▶ _What to work on_:
**A.** In the data training workshop outline, which store does the demo account track data from?
**B.** Please write the next part of the data training workshop outline, picking up after its final step.

▶ _Source document_:
▶

Code Monkey home page Code Monkey logo

gcp-data-training's Introduction

Google Cloud Data Training

This markdown file contains an outline for a data training workshop.

Prerequisites

For this training you need:

  • owner permissions to a GCP project

  • a modern web browser

  • (optional) Google Cloud SDK installed on your laptop

Lab 1

In this lab we explore the Google Analytics data from a demo account.

Products: Google Analytics, Cloud Console, BigQuery, Cloud Shell, Cloud Datalab, Data Studio

  1. The demo account tracks data from Google Merchandise Store

  2. Access the Google Analytics dashboard through this page

  3. Open your Google Cloud Console and navigate to BigQuery

  4. Explore the UI, find your google_analytics_sample dataset and the ga_sessions_* tables within

  5. See the documentation & tutorials:

  1. Try out a simple query like
SELECT fullVisitorId, date, device.deviceCategory, geoNetwork.country
FROM `google_analytics_sample.ga_sessions_201707*`
GROUP BY 1,2,3,4

Exercise

  1. Approximately, how many distinct visitors were there on the Google Merchandise Store site in July 2017?

  2. How many distinct visitors were there by country? By device category (desktop, mobile, tablet)?

Choose your analytics tool: BigQuery UI, Data Studio, Datalab

BigQuery UI

  1. Just use the query editor!

Data Studio

  1. Sign in to Data Studio from Google Marketing Platform

  2. Open a blank report (and answer the questions)

  3. Create a new data source from BigQuery, follow the steps, select "Session level fields" and click "Add to report"

  4. Create a date range for July 2017

  5. Create a new field Distinct visitors with COUNT_DISTINCT(fullVisitorId) and place it in a scorecard

  6. Create a filter control dimension Country and metric Distinct visitors (view it in View mode)

◀

▶ _Collected data_:
▶

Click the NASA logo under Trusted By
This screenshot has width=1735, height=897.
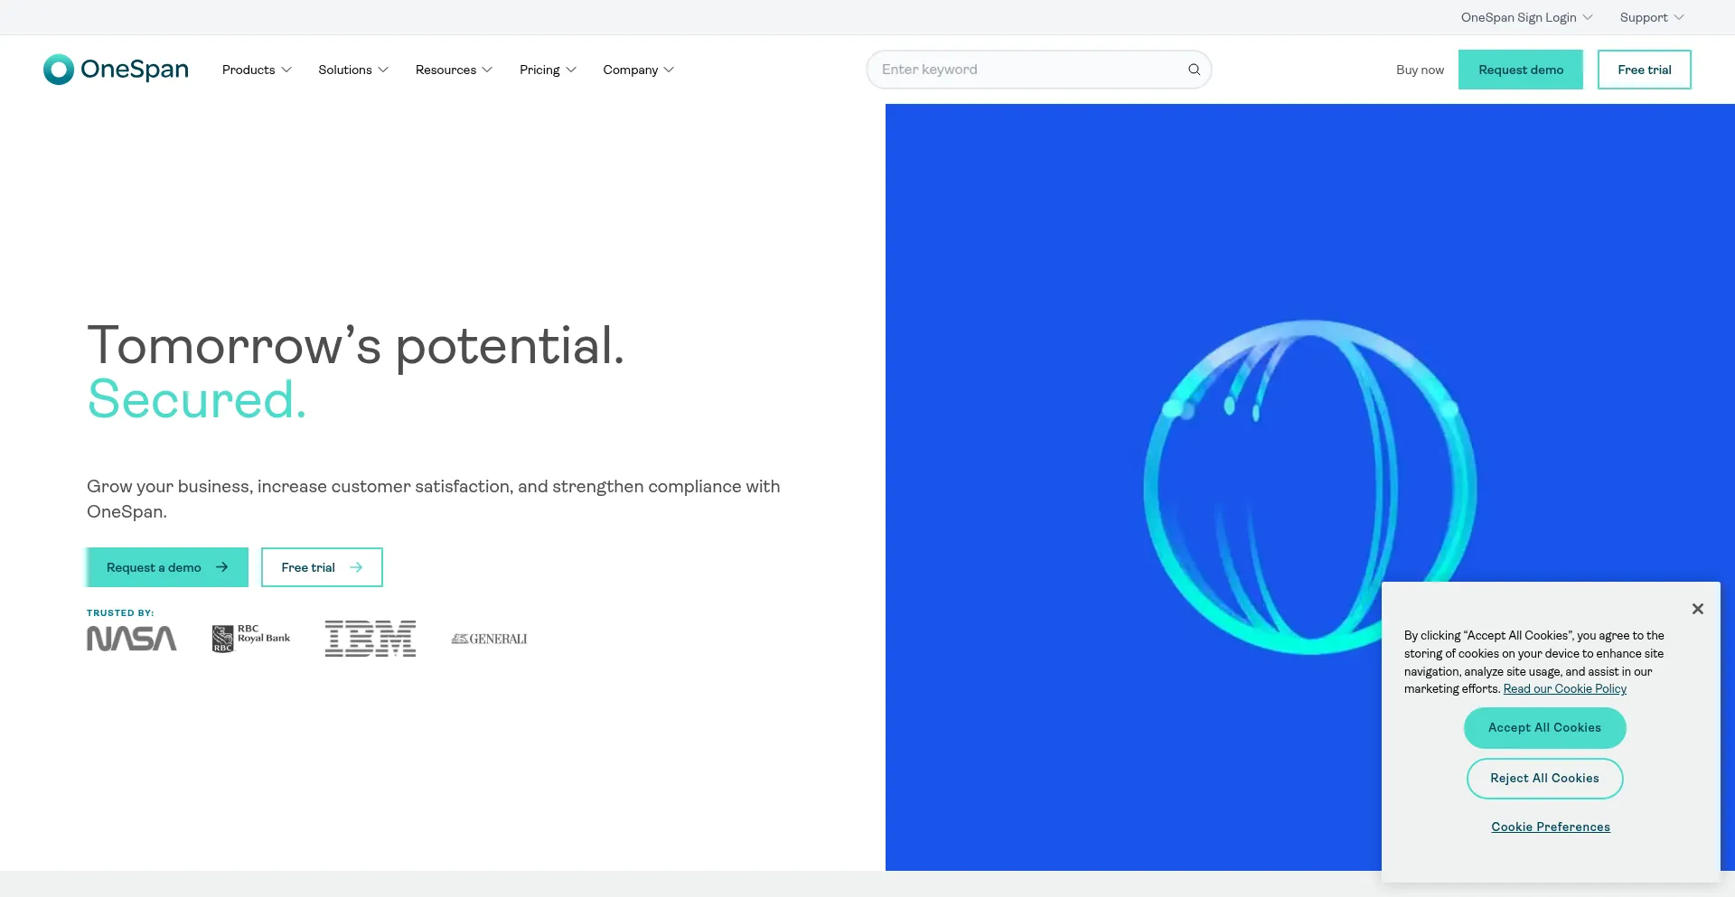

◀

▶ _Task responses_:
**A.** Google Merchandise Store

**B.**
  7. Create similar filter controls for Device category

Datalab

  1. Open Cloud Console in a new tab and activate Cloud Shell

  2. Get help for Cloud Datalab

datalab --help
  1. Enable Compute Engine and Source Repositories APIs
gcloud services enable compute.googleapis.com
gcloud services enable sourcerepo.googleapis.com
  1. Create a new Datalab instance
datalab create --zone europe-north1-a --disk-size-gb 20 my-datalab
  1. Open the Datalab UI in your browser from web preview (change port to 8081)

  2. Create a new notebook and make a query

%%bq query
SELECT ...
FROM `google_analytics_sample.ga_sessions_*` ...
  1. Explore the documentation notebooks in the docs folder

  2. View the general Datalab documendation and the Python reference

  3. Explore the web UI of the "ungit" version control tool

Solution

  1. Number of distinct visitors
SELECT COUNT(DISTINCT fullVisitorId) AS number_of_visitors
FROM `google_analytics_sample.ga_sessions_*`
  1. Visitors by country
SELECT geoNetwork.country, COUNT(DISTINCT fullVisitorId) AS number_of_visitors
FROM `google_analytics_sample.ga_sessions_201707*`
GROUP BY country ORDER BY number_of_visitors DESC
  1. Visitors by device category
SELECT device.deviceCategory, COUNT(DISTINCT fullVisitorId) AS number_of_visitors
FROM `google_analytics_sample.ga_sessions_201707*`
GROUP BY deviceCategory ORDER BY number_of_visitors DESC

Bonus exercise 1

  1. Learn about BigQuery as a data warehouse

Bonus exercise 2

  1. Run queries from BigQuery cookbook

Datalab clean up

  1. Shutdown the notebooks and close the Datalab tabs

  2. Go back to Cloud Shell and close the SSH tunnel by CTRL-C.

  3. View the state of your Datalab instance by

datalab list
  1. Stop the running instance by
datalab stop my-datalab

Lab 2

In this lab we

  1. run a streaming pipeline from Pub/Sub to BigQuery,
  2. run a batch pipeline from BigQuery to Datastore,
  3. schedule the batch pipeline and other tasks with Composer.

Products: Cloud Shell, Cloud Source Repositories, Pub/Sub, Cloud Dataflow, BigQuery, Cloud Datastore, Cloud Storage, Cloud Composer

Frameworks: Apache Beam, Apache Airflow

Preparations

  1. In Cloud Console, navigate to APIs & Services

  2. Enable APIs for Pub/Sub, Cloud Dataflow, and Cloud Composer

or, alternatively,

  1. Enable APIs from the Cloud Shell command line by
gcloud services enable pubsub.googleapis.com
gcloud services enable dataflow.googleapis.com
gcloud services enable composer.googleapis.com
  1. From Cloud Shell Terminal settings go to Terminal preferences/Keyboard and click Alt is Meta. This is to ensure you can enter characters like [] in the terminal without complications.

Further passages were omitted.